We have produced a Cooper Island Restoration Project leaflet to summarise the timescales and plan of action.
As far back as 1891, the government of the day was concerned about declining bird numbers creating the country’s first nature reserve on Resolution Island, the largest island in Dusky Sound.
New Zealand’s first conservation ranger, Richard Henry, transferred over 700 kākāpō and kiwi to the off shore island to protect them from the wave of introduced predators sweeping the country.
Sadly by 1900, stoats had been able to swim across to the reserve.
Removing predators from Cooper Island will require at least half a million dollars over the next five years and ongoing maintenance costs thereafter.

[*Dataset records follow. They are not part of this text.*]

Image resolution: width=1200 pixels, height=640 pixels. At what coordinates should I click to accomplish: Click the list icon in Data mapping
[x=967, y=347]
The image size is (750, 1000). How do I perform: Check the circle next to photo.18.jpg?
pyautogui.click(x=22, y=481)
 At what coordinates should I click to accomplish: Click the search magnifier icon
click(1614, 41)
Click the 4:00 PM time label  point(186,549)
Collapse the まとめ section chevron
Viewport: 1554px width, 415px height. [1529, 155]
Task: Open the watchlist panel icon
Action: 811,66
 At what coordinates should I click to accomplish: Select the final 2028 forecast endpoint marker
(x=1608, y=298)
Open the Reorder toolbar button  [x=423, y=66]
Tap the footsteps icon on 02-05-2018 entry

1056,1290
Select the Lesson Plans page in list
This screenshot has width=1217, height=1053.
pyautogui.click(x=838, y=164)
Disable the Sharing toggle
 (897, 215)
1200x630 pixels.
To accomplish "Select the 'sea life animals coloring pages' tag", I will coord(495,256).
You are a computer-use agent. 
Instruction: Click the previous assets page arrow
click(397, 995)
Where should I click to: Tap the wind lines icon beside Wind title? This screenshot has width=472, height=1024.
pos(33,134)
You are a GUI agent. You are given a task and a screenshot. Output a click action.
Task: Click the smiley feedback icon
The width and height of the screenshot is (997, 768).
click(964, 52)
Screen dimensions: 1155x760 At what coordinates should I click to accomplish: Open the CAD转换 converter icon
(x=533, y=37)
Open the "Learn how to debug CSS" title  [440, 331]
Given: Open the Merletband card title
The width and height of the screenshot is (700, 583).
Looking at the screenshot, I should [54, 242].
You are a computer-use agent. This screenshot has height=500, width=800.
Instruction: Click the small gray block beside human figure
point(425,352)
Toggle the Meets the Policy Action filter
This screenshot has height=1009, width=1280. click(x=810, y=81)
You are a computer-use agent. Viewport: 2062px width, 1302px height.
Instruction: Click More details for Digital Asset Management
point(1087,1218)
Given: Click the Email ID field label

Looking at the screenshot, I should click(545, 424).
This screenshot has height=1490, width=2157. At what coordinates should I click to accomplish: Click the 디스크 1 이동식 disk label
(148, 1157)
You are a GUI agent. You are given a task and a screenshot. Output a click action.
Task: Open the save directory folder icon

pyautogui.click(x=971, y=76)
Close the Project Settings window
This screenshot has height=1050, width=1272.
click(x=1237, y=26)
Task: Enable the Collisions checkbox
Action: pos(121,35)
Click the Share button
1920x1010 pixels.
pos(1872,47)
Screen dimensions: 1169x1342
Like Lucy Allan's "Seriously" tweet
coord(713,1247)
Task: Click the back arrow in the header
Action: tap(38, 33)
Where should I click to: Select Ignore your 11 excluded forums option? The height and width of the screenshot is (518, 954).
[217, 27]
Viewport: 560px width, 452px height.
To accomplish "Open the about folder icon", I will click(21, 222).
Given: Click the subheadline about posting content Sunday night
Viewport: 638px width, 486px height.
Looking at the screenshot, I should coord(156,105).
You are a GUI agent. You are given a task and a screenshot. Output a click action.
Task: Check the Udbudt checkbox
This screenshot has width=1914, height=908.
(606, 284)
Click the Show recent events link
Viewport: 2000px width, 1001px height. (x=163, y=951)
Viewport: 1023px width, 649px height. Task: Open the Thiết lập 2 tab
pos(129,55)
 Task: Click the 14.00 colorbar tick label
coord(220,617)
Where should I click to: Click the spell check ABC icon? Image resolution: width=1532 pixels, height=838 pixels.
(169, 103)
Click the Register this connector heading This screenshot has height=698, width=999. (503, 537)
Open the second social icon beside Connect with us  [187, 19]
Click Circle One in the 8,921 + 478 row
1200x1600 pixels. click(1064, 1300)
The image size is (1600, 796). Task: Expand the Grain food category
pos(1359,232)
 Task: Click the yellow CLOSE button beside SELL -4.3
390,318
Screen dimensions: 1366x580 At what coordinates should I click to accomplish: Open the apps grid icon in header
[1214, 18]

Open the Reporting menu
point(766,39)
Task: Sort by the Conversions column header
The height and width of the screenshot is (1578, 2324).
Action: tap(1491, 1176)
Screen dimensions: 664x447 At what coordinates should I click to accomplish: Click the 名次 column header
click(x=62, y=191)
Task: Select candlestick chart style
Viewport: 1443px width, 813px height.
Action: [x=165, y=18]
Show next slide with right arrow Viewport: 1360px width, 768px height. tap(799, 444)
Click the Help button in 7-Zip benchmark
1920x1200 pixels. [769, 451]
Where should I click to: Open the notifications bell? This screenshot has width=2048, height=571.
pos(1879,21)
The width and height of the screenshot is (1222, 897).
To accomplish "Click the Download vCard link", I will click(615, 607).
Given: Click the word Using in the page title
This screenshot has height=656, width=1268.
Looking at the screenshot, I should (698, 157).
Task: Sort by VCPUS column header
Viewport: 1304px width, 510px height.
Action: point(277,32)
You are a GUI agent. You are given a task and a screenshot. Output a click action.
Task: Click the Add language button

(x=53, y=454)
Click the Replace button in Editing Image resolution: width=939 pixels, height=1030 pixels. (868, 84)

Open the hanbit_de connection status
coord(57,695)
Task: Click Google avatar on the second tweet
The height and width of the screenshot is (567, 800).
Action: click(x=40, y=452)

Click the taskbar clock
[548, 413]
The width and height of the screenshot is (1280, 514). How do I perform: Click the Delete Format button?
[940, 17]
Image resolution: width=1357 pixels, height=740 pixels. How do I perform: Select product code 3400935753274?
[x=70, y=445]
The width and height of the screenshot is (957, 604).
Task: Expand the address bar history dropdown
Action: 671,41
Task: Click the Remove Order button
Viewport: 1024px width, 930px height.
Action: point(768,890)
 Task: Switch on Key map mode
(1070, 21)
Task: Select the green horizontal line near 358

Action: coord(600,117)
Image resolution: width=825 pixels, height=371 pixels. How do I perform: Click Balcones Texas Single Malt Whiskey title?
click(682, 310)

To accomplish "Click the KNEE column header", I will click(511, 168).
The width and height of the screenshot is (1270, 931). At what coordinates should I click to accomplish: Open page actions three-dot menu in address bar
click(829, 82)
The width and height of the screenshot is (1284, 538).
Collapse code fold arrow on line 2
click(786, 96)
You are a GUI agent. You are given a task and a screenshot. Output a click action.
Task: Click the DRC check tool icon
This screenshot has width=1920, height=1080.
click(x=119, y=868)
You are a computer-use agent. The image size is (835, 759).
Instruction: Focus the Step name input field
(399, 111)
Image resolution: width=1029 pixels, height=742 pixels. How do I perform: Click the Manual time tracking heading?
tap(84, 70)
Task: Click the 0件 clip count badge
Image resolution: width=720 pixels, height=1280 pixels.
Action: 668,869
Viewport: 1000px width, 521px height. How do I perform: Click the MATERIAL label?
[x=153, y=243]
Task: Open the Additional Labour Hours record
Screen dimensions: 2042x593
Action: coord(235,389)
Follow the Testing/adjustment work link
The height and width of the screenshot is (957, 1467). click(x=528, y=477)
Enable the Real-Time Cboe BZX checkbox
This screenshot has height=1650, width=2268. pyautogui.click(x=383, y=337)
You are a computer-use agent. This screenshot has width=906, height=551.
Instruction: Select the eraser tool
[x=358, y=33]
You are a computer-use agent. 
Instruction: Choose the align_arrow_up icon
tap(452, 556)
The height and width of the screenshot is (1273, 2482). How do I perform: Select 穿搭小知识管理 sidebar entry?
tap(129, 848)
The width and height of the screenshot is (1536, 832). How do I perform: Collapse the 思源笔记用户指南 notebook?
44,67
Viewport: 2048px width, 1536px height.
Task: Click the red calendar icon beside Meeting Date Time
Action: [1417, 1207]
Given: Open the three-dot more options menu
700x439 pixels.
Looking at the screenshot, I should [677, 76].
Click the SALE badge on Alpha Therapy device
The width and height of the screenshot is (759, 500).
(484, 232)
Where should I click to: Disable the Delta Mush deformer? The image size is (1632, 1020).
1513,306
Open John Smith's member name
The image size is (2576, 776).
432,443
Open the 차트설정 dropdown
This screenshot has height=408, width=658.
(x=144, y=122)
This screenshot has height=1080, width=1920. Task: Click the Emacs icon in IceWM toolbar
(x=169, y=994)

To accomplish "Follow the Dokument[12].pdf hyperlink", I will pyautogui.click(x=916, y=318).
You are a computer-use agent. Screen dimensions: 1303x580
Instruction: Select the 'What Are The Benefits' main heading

Making a remote island of almost 2,000 hectares pest free isn’t easy or cheap and will take considerable time in fact it will take many years but we’re committed to this and are in it for the long haul.Richard Lauder, Chief Executive, Real Journeys
We would like to thank all those who have supported and contributed to the Cooper Island Restoration Project with special mention to:
Real Journeys is involved in other conservation projects - learn more here
Cooper Island is the one island in Dusky Sound where Richard Henry (New Zealand’s first bird curator) found kākāpō breeding.
Other than by radio transmission there is no way to communicate on the island and there is no accommodation nor shelter.